A new report called “Making Digital Learning Work” (authored by Arizona University and the Boston Consulting Group) summarizes case studies on “digital learning” efforts taking place at Arizona State University, Georgia State University, Houston Community College, the Kentucky Community and Technical College System, Rio Salado Community College, and the University of Central Florida.
Higher Ed futurist and commentator Bryan Alexander had a good take on the report. If you don’t have time to read the whole report(or just the executive summary), Bryan’s piece is more informative than what follows from me, and I’ll not duplicate his expert read, which I largely agree with.
I have 2 of my own responses:
The meanings and definitions of words and concepts in the report shift around in ways I find pretty questionable.
There’s a lot of good and potentially information here, but unfortunately, much of the information is obscured by the inconsistent use of various terms and names. The same term can be variously used to describe a student, a software product, an academic program, an individual course, or a major institutional initiative. Now, part of this confused verbiage comes from this report being comprised of case studies of 6 different schools, most of which have multiple initiatives going on at once.
Unfortunately, I’m also concerned that this confusion is being fostered deliberately in order to make positive findings about specific applications or contexts seem more all-encompassing or broader in impact.
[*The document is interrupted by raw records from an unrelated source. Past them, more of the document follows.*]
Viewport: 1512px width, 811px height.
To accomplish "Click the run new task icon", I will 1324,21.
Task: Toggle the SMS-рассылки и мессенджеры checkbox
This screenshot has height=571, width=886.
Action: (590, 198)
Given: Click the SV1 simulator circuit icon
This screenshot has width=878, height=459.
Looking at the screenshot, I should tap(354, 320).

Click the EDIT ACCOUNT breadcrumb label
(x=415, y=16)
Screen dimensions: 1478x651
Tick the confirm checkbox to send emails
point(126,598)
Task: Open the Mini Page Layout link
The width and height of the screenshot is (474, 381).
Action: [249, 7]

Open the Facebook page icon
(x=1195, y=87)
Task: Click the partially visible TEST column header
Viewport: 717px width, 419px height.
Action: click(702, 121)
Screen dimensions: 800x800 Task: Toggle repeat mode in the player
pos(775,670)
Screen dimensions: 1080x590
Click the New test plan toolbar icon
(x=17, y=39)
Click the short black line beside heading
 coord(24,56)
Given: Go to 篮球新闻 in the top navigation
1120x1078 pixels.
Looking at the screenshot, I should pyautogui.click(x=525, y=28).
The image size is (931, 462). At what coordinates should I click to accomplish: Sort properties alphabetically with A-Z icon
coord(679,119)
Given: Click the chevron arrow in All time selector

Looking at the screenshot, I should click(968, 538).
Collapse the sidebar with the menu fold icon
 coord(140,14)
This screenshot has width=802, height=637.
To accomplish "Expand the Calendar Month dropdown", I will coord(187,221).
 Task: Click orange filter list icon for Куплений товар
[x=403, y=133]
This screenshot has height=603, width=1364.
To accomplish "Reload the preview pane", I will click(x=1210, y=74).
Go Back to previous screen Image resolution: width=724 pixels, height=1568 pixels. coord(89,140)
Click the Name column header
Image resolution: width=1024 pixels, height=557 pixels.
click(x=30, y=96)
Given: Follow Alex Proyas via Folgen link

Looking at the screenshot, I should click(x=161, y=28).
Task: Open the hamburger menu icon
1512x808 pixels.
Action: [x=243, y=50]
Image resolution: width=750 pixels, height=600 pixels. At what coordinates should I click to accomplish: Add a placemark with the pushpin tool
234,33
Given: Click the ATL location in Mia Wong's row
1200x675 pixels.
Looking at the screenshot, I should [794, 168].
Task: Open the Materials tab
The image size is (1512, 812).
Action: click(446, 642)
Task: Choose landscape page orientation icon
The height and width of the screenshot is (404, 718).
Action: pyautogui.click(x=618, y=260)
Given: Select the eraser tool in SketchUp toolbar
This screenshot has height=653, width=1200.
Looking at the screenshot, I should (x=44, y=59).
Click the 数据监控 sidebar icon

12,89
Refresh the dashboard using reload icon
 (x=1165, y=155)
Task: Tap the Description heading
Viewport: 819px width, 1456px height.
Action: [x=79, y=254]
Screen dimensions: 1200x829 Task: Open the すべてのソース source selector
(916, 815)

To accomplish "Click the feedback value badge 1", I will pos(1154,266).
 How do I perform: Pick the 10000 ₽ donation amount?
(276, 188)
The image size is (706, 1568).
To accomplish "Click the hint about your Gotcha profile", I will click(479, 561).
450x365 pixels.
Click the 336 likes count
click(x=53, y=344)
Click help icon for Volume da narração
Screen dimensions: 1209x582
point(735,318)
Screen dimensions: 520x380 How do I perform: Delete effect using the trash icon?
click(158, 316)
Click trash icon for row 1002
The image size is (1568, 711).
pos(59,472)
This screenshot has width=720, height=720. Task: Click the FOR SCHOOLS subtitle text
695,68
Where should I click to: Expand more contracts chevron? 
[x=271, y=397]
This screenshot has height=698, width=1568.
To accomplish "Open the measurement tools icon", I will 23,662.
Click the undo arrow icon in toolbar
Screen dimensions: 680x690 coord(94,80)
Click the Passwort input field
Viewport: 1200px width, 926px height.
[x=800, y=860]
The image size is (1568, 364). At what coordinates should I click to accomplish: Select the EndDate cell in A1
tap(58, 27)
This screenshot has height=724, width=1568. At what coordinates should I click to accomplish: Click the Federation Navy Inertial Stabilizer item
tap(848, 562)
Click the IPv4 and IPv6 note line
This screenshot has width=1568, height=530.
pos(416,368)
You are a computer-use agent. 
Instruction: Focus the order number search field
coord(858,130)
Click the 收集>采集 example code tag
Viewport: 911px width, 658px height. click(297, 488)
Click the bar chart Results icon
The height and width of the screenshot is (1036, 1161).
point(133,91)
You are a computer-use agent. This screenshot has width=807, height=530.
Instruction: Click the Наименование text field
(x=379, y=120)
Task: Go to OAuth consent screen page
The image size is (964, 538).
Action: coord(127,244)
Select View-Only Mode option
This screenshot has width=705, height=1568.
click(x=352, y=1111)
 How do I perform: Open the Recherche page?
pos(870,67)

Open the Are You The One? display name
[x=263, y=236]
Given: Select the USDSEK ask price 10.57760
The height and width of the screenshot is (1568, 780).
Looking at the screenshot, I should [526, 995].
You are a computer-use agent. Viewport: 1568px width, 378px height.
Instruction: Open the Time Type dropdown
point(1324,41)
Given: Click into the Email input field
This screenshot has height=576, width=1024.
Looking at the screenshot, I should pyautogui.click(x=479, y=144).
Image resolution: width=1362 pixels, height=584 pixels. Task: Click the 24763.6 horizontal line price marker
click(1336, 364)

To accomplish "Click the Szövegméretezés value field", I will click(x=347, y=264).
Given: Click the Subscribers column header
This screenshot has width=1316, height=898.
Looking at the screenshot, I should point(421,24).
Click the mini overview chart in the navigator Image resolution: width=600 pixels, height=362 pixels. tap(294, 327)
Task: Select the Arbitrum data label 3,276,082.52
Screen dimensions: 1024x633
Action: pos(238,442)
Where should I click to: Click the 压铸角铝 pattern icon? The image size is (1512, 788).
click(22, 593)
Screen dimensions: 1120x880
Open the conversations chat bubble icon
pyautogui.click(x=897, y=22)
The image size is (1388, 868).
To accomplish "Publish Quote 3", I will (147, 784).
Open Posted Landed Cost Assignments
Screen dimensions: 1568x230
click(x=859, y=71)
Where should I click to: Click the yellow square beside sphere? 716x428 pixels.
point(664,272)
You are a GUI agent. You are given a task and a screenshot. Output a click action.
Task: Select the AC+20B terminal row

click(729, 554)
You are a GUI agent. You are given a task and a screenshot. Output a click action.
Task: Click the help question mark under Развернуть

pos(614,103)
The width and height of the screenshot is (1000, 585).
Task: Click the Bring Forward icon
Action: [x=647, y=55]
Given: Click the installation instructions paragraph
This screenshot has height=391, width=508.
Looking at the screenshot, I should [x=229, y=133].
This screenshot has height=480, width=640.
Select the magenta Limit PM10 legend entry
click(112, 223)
For example: In almost every part of the report, the term mixed-modality is used to refer to an individual course that offers a mix of online and face-to-face elements. Then, midway through the report, under the heading “Mixed-modality learners experienced improved retention and graduation rates.” studies showing that students who take a mix of fully online and in-person classes sometimes do better than students taking only in-person classes are discussed. Findings like these “further reinforces the value of mixed-modality models.” In this subtle drift of the usage of the term mixed-modality from “course” to “learner,” the positive messaging around a specific usage is seemingly rhetorically stretched to all usages.
Conversely, I noted instances where positive results from large-scale or holistic initiatives are used to bolster more limited (but similarly-named) applications. I noticed this particularly around the term “adaptive,” where the successes of large-scale course and curricular re-designs (referred to as “adaptive courses”) that incorporated adaptive courseware as well as major learning space and enrollment changes were used almost-but-not-quite interchangeably with discussions of the courseware specifically.
The report views the harvesting and exploitation of student data as a near-universal good.
There’s obviously much that can be gained by exploring the data that students produce; but in a post-Cambridge Analytica world, we can’t pretend that this is a morally neutral act anymore.
I’m moved to contrast this report with a recent Chronicle of Higher Ed piece by Chris Gilliard, a professor of English at Macomb Community College: How Ed Tech Is Exploiting Students. I found Gilliard’s whole piece very convincing, and the final lines particularly powerful: “When we draft students into education technologies and enlist their labor without their consent or even their ability to choose, we enact a pedagogy of extraction and exploitation. It’s time to stop.”